• Given records:
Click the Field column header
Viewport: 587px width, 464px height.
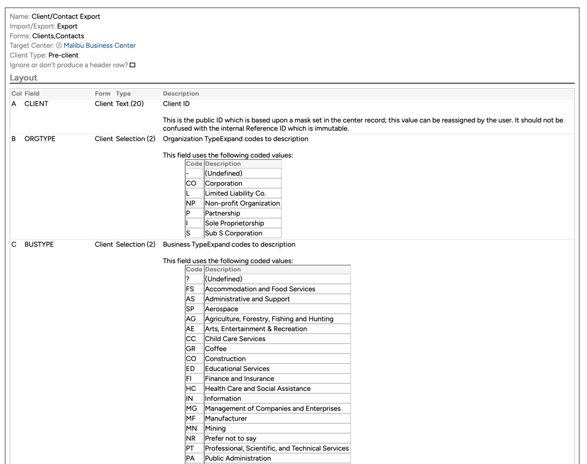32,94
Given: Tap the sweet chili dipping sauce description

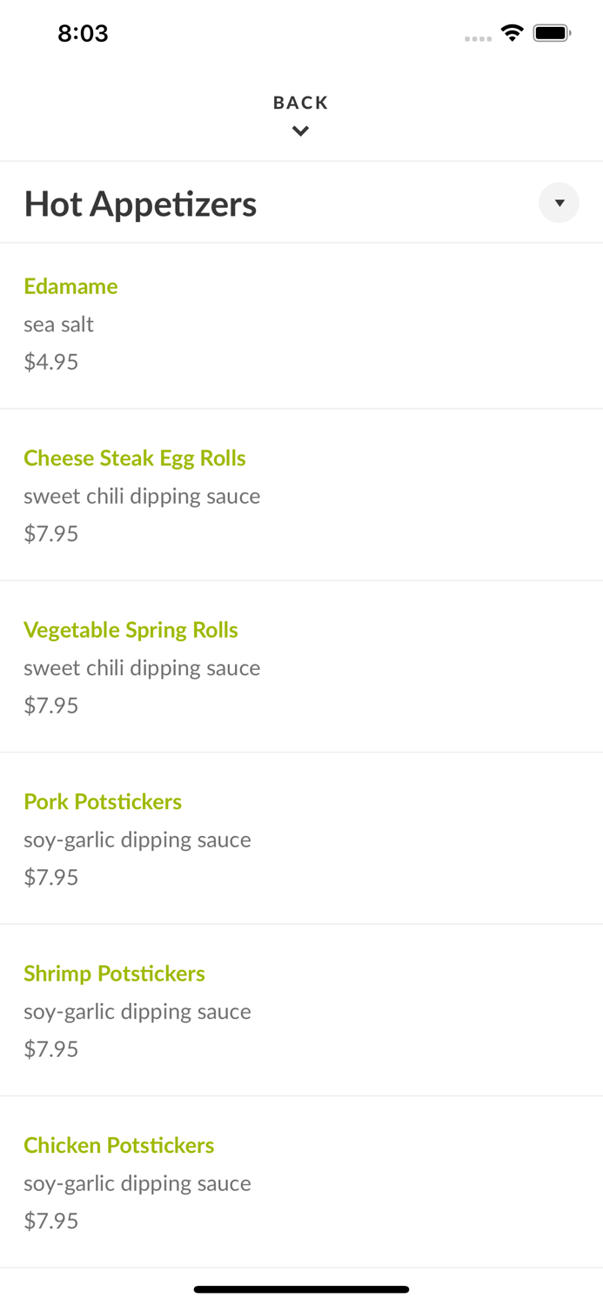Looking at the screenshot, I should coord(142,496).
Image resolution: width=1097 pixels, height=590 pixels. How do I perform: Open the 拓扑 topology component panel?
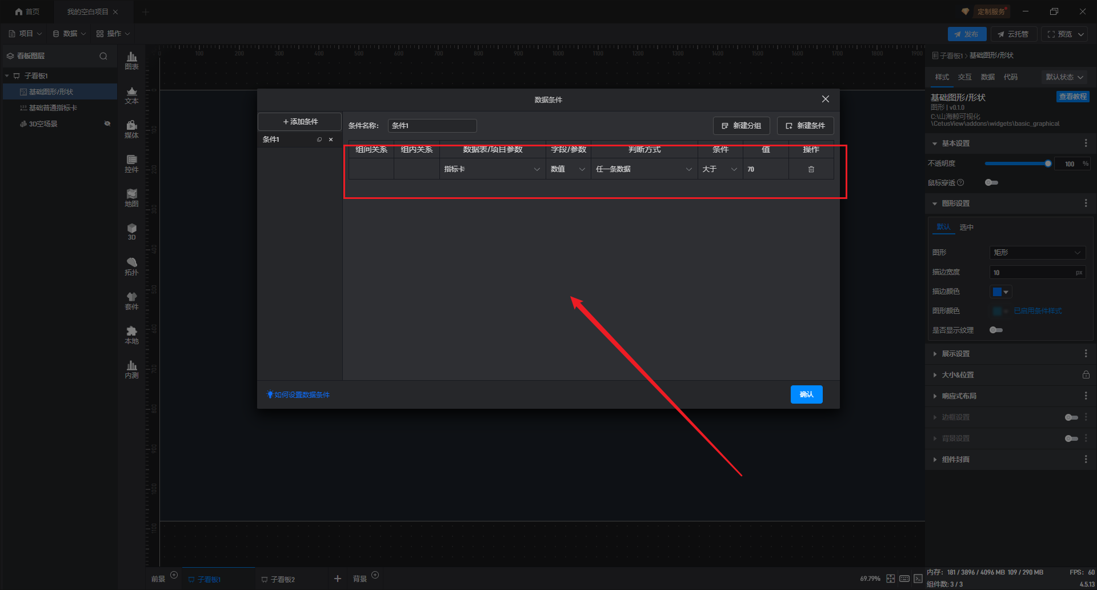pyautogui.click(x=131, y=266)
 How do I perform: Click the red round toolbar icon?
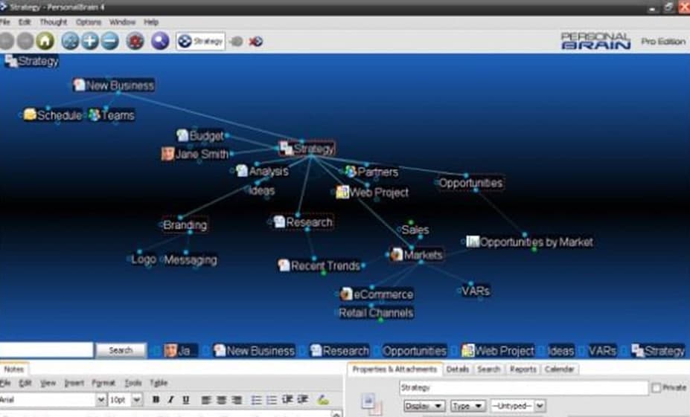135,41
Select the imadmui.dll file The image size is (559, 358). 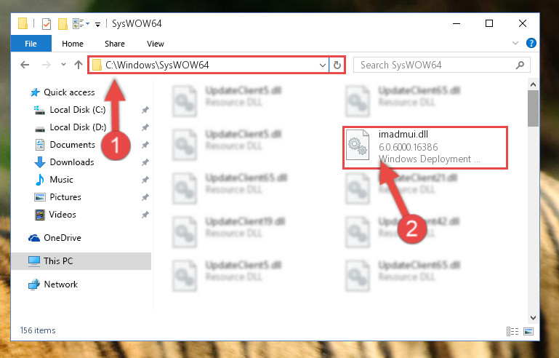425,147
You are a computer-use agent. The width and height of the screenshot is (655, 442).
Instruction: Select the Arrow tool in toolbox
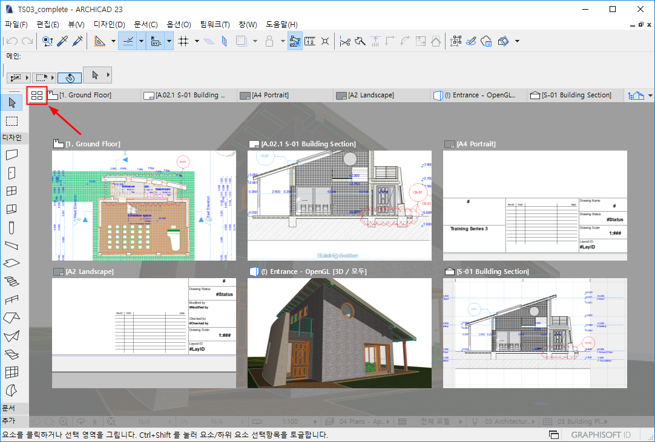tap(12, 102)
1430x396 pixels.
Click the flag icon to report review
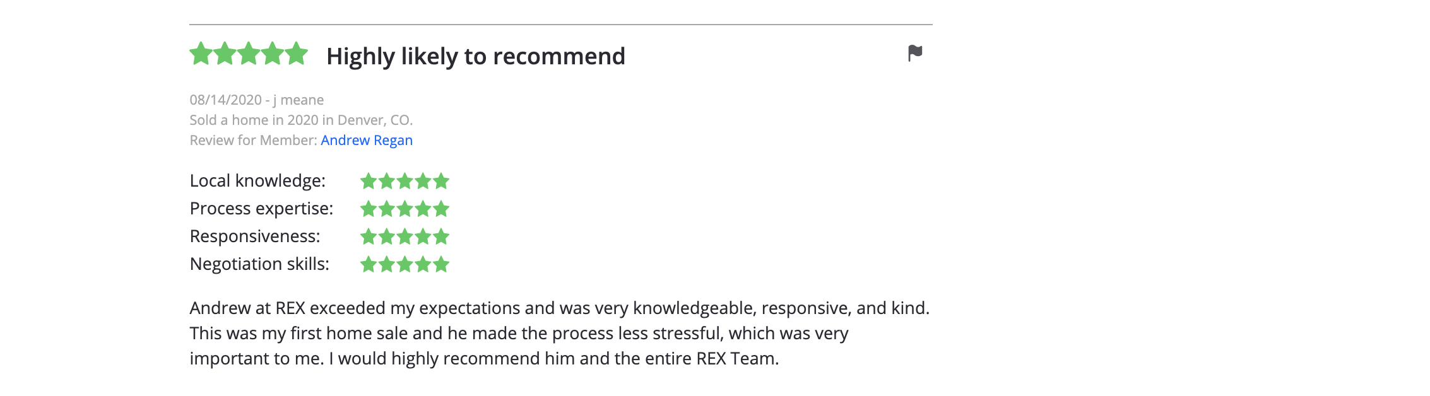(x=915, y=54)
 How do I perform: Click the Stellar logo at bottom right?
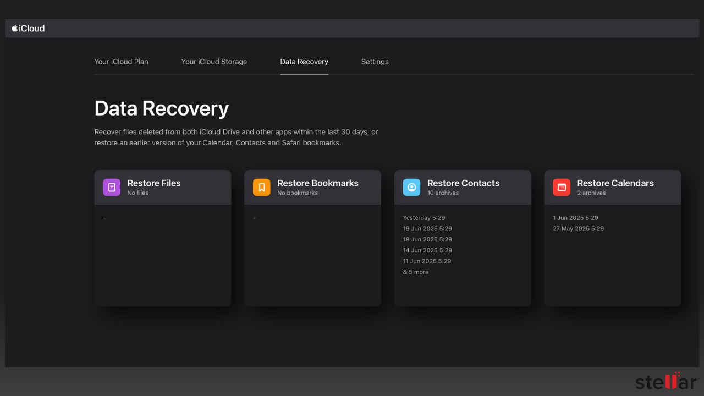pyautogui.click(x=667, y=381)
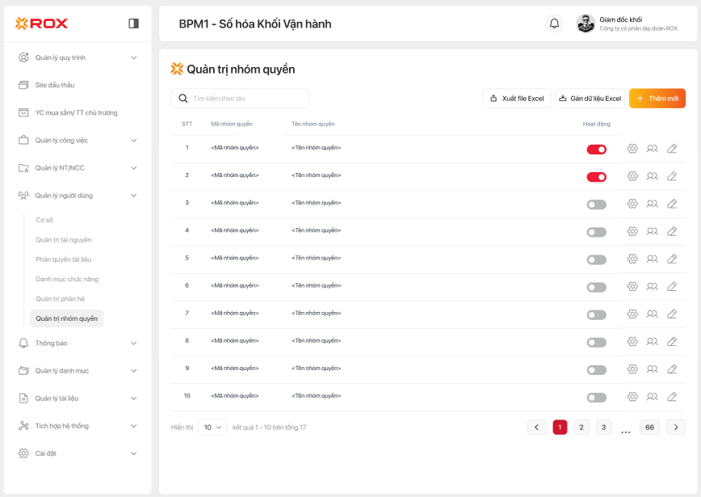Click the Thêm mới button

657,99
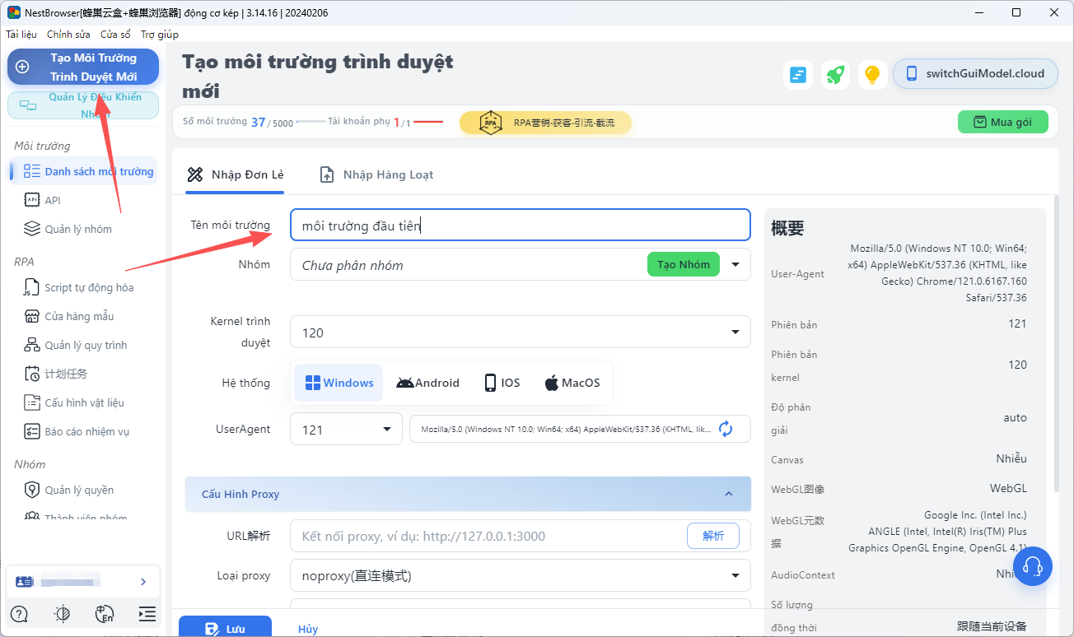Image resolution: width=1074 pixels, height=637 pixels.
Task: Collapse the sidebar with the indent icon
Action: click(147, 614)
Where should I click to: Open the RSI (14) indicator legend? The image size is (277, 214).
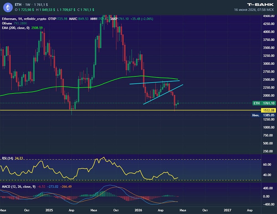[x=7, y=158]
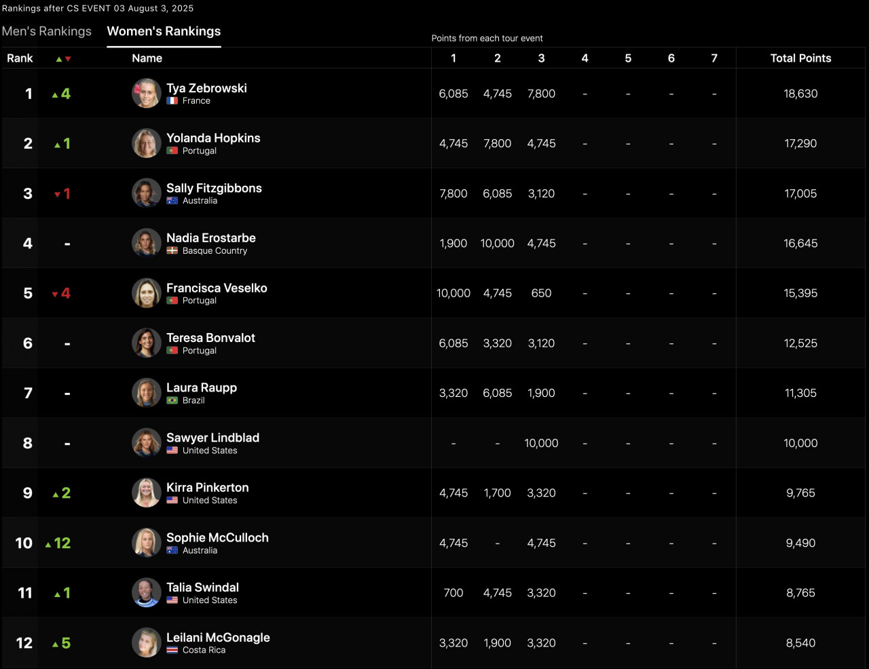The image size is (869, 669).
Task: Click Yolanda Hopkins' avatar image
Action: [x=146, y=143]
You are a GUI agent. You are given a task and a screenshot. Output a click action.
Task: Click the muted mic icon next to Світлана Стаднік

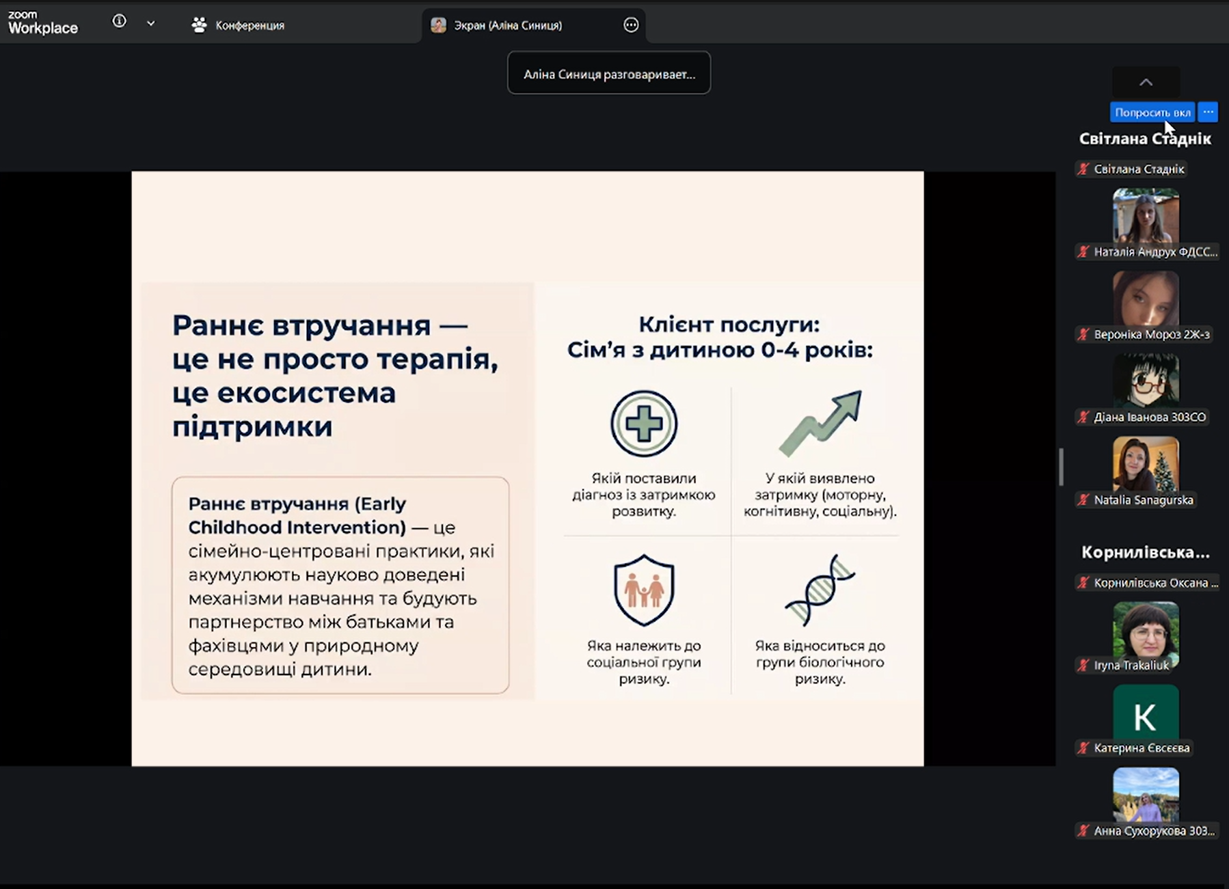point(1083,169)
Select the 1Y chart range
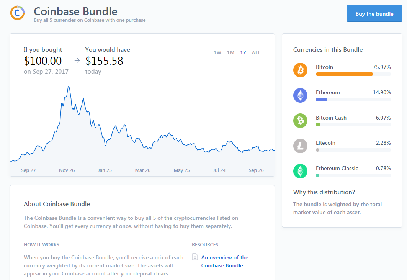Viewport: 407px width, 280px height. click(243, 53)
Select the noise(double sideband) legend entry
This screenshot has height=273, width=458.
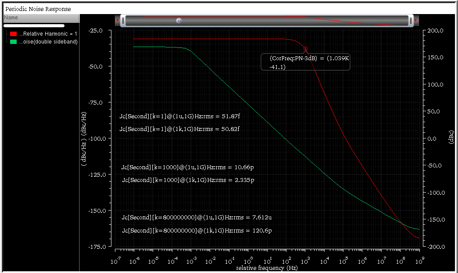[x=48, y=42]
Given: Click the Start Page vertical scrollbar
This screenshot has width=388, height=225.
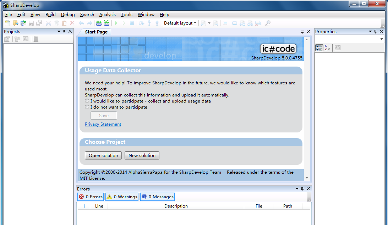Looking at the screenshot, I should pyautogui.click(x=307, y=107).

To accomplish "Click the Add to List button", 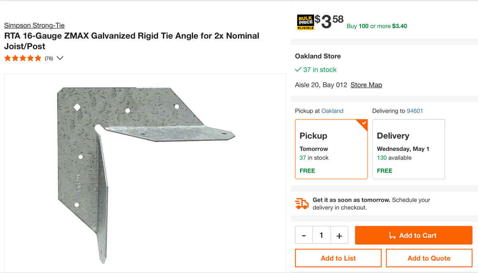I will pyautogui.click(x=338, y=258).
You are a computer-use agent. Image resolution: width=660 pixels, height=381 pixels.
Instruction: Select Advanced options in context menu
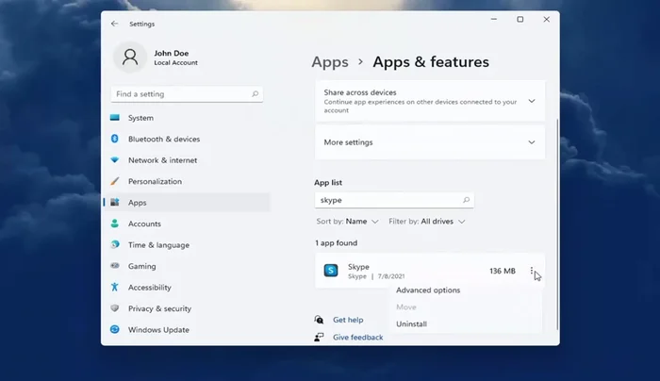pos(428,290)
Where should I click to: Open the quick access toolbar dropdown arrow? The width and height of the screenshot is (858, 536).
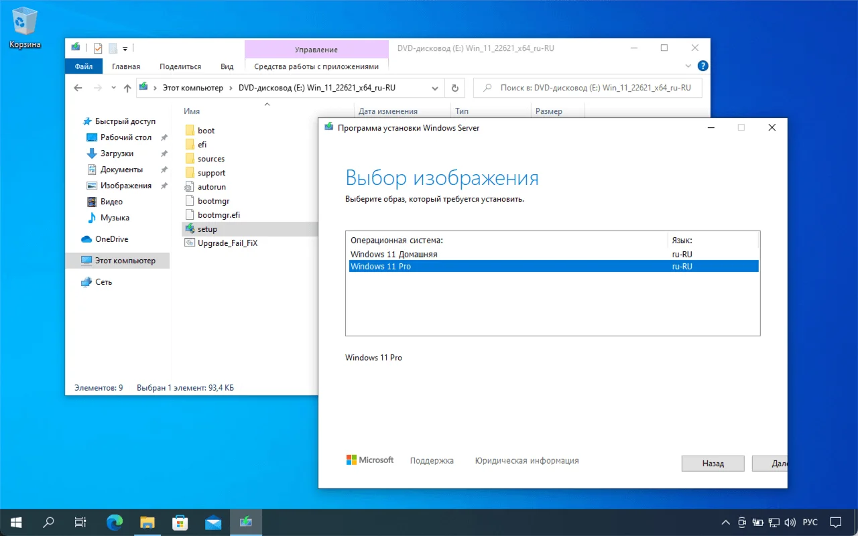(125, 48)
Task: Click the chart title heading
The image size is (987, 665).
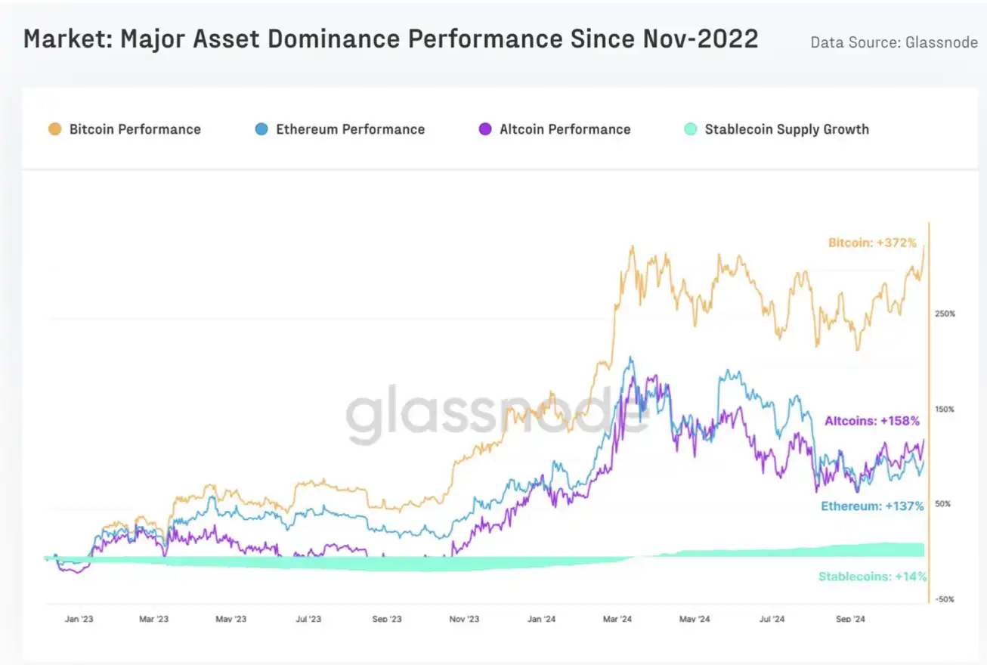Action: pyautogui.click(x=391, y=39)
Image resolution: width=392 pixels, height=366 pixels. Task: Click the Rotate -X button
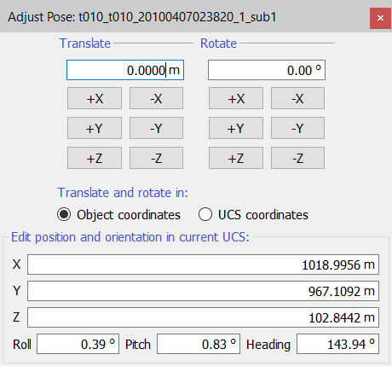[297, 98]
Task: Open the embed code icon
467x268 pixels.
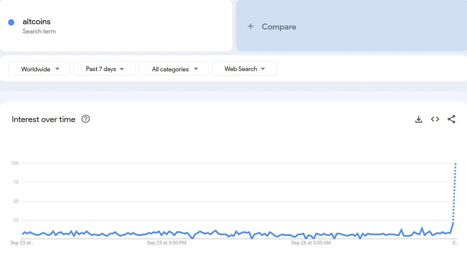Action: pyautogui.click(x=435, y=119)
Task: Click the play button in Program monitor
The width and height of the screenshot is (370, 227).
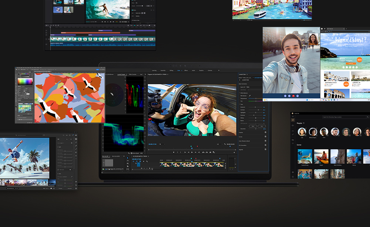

• Work to complete: All lines from the one containing "Task: Click the play" through the end of the entries above must be given again exactly, with every picture omitted.

• Your response:
Task: Click the play button in Program monitor
The width and height of the screenshot is (370, 227).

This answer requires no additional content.